Burada sosyal taraflar. Kim bunlar? Ziraat Odaları, çiftçi örgütleri, işçi örgütleri, tüketici dernekleri. Bunlar bu fabrikaların özelleşmesine karşılar. Görüşlerini de beyan ediyorlar. Burada hükümetin iddiası şu; bu fabrikalar özelleştiğinde bir üretim kaybı olmayacak, iki istihdam kaybı olmayacak. Biz de daha önceki özelleştirmeleri örnek veriyoruz. Et Balık Kurumu, Süt Endüstrisi Kurumu, TEKEL, Orman İşletmeleri vesaire. Bunlarda hem istihdamda hem de üretimde kayıpları olmuş. Örnekler önümüzde. Şimdi bu fabrikalar önümüzde, bu özelleşen fabrikaların üretim yaptığı bölgelerde pancarın poları düşük. Türkşeker’in bünyesinde kâr yapan fabrikalar da var. Poları yüksek olan bölgelerden alım yapan fabrikalar kâr yapıyor. Poları düşük olan fabrikalardan alım yapan fabrikalar kârda değil. Ama Türkşeker toplamda kârda. Zarar eden fabrikaları absorve edebiliyor, yürütebiliyor.

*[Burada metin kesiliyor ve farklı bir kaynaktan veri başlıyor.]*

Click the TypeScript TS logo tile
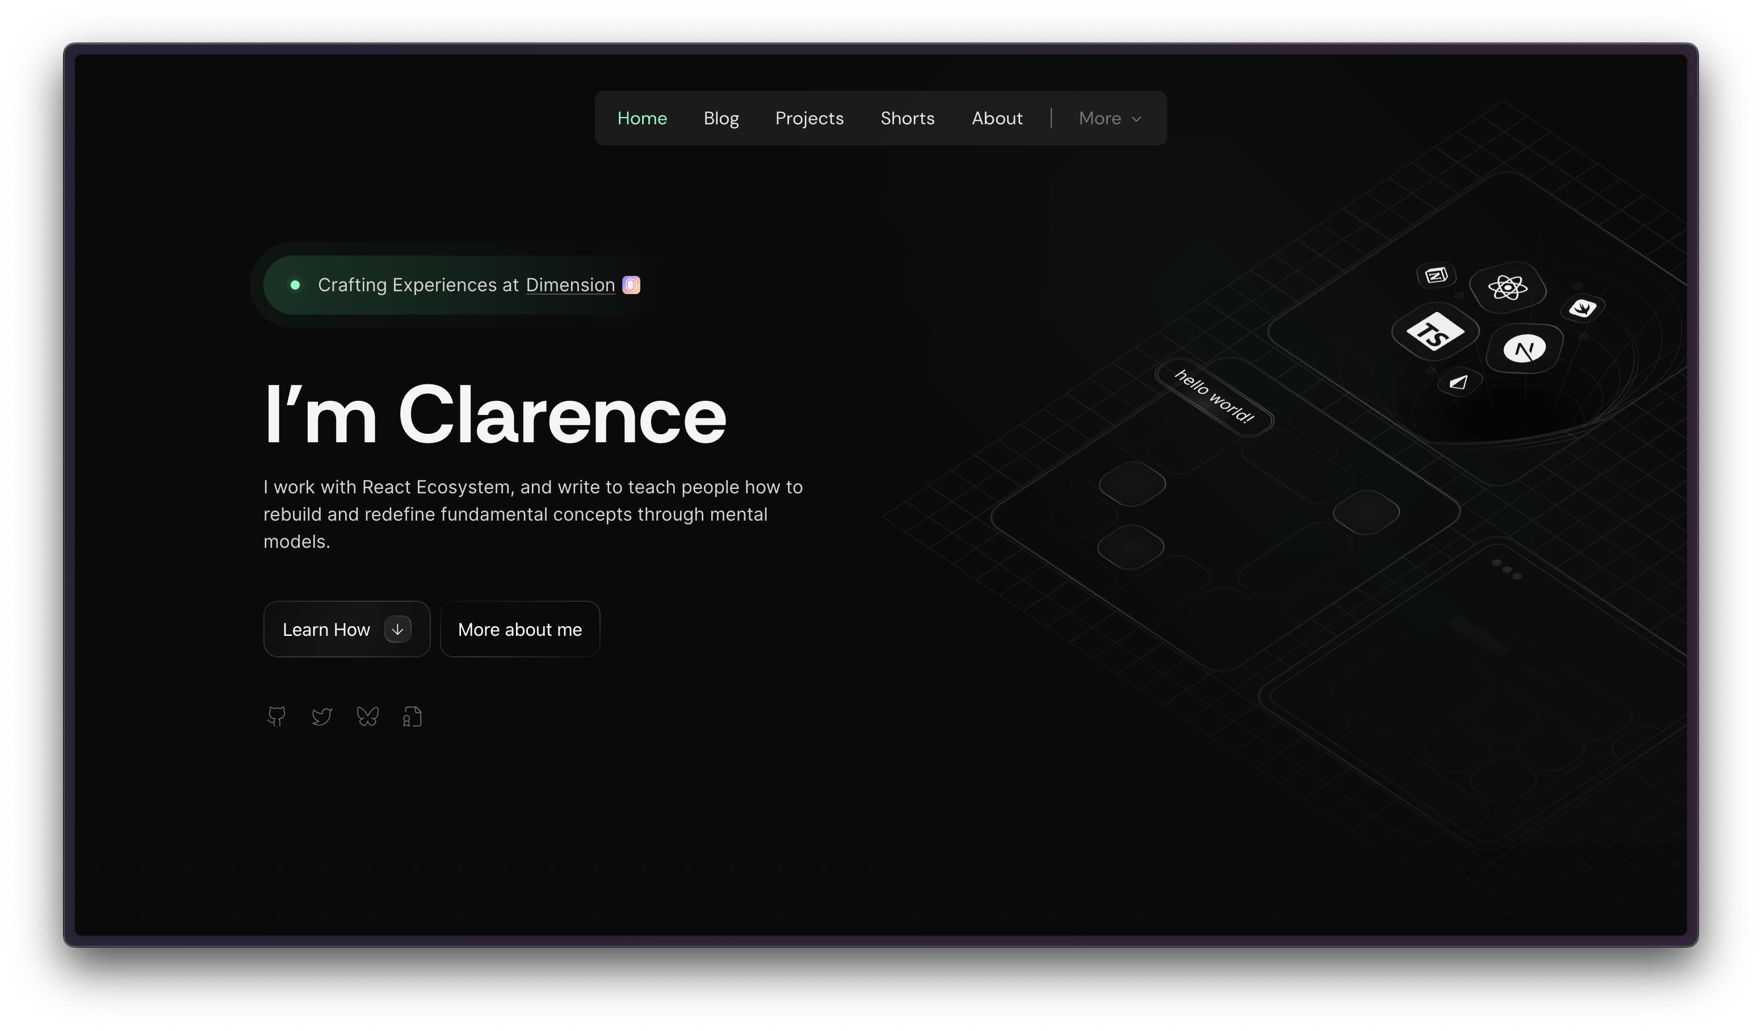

“Alan işadamı, ‘bu işten çekiliyorum’ derse ne olacak?”
Özelleştirmeden sonra farika kar yapmadı. İşadamı bir sene iki sene dayandı. ‘Bu rantabl, verimli değil. Ben bundan vazgeçiyorum’ derse ne olacak? Yani bizim iddiamız o. Poları düşük bu fabrikalar Türkşeker’in bünyesine üretime devam edebilir. Ama özelleştirdiğiniz zaman kâr yapmayabilir. Tabii işadamı bunu babasının hayrına almıyor, ekonomik bir faaliyet için alıyor. Para kazanmak üzere alıyor. Para kazanamazsa, ben bu işten çekiliyorum, veya ben fabrikayı rantbal, verimli hale getirmek için işçiyi, pancar alımını azaltıyorum, ceza verseniz de ‘buna da yapabileceğim bir şey yok. Buna da razıyım’ derse ne olacak? Bunları iyi düşünmek, iyi değerlendirmek lazımdır. Bizim de söylemeye çalıştığımız budur.
İstihdam konusunda işçilerin, üretim konusunda da çiftçilerin kaygısı var. Çiftçi örgütleri, işçi örgütleri bu durumdan kaygılarını belirtiyorlar hadise bu. İnşallah dikkate alınır ve bundan vazgeçilir.